Aim of the exercise
Copy the records below verbatim, from the line containing "885x530 pixels. How" through the line containing "Action: (928, 186)", both included, and nothing else.

Record list
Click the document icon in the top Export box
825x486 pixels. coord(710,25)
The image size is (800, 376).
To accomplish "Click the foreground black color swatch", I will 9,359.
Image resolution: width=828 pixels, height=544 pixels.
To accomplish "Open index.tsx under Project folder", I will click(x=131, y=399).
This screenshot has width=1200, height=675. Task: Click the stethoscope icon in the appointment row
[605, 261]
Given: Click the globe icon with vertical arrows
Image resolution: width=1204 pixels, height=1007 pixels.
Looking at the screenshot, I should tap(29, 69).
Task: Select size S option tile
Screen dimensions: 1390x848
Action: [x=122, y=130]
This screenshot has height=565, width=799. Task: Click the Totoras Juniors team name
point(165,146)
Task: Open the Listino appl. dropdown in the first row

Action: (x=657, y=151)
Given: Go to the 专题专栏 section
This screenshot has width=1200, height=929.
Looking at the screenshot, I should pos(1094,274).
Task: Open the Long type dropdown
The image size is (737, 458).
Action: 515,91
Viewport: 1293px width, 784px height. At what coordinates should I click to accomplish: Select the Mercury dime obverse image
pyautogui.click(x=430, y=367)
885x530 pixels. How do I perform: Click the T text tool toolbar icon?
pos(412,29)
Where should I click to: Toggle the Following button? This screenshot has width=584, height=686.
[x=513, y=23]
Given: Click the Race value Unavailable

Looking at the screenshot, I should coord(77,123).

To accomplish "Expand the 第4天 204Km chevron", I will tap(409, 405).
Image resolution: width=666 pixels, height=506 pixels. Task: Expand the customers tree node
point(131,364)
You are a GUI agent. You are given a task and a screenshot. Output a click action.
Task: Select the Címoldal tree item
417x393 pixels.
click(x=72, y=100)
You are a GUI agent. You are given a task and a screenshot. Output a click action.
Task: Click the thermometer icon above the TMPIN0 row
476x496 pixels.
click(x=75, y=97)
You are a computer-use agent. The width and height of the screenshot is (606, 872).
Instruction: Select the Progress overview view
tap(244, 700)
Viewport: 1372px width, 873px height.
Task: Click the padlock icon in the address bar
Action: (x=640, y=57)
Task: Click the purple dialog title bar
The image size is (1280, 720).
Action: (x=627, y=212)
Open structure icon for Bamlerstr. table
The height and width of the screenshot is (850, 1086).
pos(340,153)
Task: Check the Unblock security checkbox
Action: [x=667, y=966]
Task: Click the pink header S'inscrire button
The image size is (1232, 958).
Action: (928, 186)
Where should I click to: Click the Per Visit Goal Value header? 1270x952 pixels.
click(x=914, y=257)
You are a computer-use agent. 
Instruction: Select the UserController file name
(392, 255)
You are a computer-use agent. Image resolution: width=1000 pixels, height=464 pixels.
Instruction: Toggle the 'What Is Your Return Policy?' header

Correct response
885x530 pixels. How do I perform: Click the T text tool toolbar icon?
pos(412,29)
Where should I click to: Toggle the Following button? This screenshot has width=584, height=686.
[x=513, y=23]
Given: Click the Race value Unavailable

Looking at the screenshot, I should coord(77,123).

To accomplish "Expand the 第4天 204Km chevron", I will tap(409, 405).
Image resolution: width=666 pixels, height=506 pixels. Task: Expand the customers tree node
point(131,364)
You are a GUI agent. You are given a task and a screenshot. Output a click action.
Task: Select the Címoldal tree item
417x393 pixels.
click(x=72, y=100)
You are a GUI agent. You are given a task and a screenshot. Output a click action.
Task: Click the thermometer icon above the TMPIN0 row
476x496 pixels.
click(x=75, y=97)
You are a computer-use agent. The width and height of the screenshot is (606, 872).
Instruction: Select the Progress overview view
tap(244, 700)
Viewport: 1372px width, 873px height.
Task: Click the padlock icon in the address bar
Action: (x=640, y=57)
Task: Click the purple dialog title bar
The image size is (1280, 720).
Action: (x=627, y=212)
Open structure icon for Bamlerstr. table
The height and width of the screenshot is (850, 1086).
pos(340,153)
Task: Check the Unblock security checkbox
Action: [x=667, y=966]
Task: Click the pink header S'inscrire button
The image size is (1232, 958).
Action: (928, 186)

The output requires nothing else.